Software

Writing a Clean ROS 2 Hardware Abstraction Layer for Custom Actuators

Nadia Osei August 19, 2025 Research Blog

Writing a custom hardware interface for ros2_control is one of those tasks that looks straightforward in the documentation and turns into a week-long debugging exercise the first time you actually do it. The lifecycle state machine, the separation between command and state interfaces, the real-time safety requirements in the read() and write() methods, the URDF hardware tag format — none of these are difficult individually, but they interact in ways that are easy to get wrong, and the error messages when you get them wrong are often unhelpfully opaque.

This walkthrough covers the complete structure of a ros2_control hardware interface plugin for a custom joint actuator: from the SystemInterface class skeleton through lifecycle management, to the read/write loop, and finally to the URDF hardware description.
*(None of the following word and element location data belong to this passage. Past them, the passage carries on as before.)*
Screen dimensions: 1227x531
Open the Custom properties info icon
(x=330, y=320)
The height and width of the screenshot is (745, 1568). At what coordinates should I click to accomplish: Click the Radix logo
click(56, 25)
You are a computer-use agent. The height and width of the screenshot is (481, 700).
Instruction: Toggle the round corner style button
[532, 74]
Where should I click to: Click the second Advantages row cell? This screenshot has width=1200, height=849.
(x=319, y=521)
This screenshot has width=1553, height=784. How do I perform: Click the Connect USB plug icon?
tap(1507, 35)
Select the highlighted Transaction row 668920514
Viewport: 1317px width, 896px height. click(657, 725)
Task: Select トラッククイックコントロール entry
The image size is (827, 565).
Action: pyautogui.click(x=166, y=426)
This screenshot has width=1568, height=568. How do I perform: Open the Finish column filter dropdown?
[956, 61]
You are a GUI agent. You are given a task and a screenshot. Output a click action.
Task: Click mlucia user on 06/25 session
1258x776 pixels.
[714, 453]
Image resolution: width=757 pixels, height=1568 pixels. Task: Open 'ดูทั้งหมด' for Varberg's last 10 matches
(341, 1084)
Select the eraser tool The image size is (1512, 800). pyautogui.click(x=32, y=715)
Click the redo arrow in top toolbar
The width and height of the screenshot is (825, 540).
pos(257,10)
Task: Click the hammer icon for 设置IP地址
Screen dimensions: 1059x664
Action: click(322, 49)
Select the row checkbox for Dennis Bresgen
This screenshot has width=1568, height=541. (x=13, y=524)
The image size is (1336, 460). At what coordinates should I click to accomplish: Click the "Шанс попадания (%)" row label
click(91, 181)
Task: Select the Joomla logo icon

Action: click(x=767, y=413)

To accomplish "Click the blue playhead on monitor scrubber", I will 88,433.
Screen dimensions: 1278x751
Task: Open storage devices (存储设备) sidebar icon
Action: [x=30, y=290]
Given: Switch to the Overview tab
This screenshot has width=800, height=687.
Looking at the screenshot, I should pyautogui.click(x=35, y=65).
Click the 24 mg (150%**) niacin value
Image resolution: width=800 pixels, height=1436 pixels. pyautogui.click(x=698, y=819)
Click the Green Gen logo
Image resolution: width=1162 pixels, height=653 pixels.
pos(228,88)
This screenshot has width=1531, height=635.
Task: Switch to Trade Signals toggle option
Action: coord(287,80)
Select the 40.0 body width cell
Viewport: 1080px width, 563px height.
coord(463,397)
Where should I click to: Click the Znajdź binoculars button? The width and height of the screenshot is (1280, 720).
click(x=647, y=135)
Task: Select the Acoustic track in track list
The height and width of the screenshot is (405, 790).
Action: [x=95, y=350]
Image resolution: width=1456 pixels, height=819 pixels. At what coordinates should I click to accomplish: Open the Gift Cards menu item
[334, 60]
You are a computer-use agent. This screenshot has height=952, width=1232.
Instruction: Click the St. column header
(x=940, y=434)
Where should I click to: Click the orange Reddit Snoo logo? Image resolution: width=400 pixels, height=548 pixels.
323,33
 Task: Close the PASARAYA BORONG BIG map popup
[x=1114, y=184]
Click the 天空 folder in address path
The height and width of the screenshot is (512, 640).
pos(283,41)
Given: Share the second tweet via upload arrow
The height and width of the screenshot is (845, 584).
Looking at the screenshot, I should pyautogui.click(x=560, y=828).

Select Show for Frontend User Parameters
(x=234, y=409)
We'll use a single revolute joint with position, velocity, and torque state interfaces as the example. The principles apply directly to multi-joint actuator systems with the same architecture.

What ros2_control Actually Does (And What It Doesn't)

Before writing any code, it helps to be clear on what ros2_control is responsible for and what your hardware interface plugin is responsible for.

ros2_control provides: the controller manager (which loads and manages controllers), the resource manager (which owns the state and command interface data vectors), a set of standard controllers (joint_trajectory_controller, effort_controller, etc.), and the real-time-safe update loop that calls your hardware interface's read() and write() methods at a fixed rate (typically 100–1000 Hz).

Your hardware interface plugin provides: the physical communication with the actuator hardware (EtherCAT, CAN FD, SPI, or any bus you're using), the mapping between raw hardware register values and the SI-unit state interfaces (radians, rad/s, Nm), and the reverse mapping from SI-unit command interfaces to raw hardware commands. The plugin also declares what state and command interfaces exist — this declaration is what allows controllers to bind to your hardware's joints.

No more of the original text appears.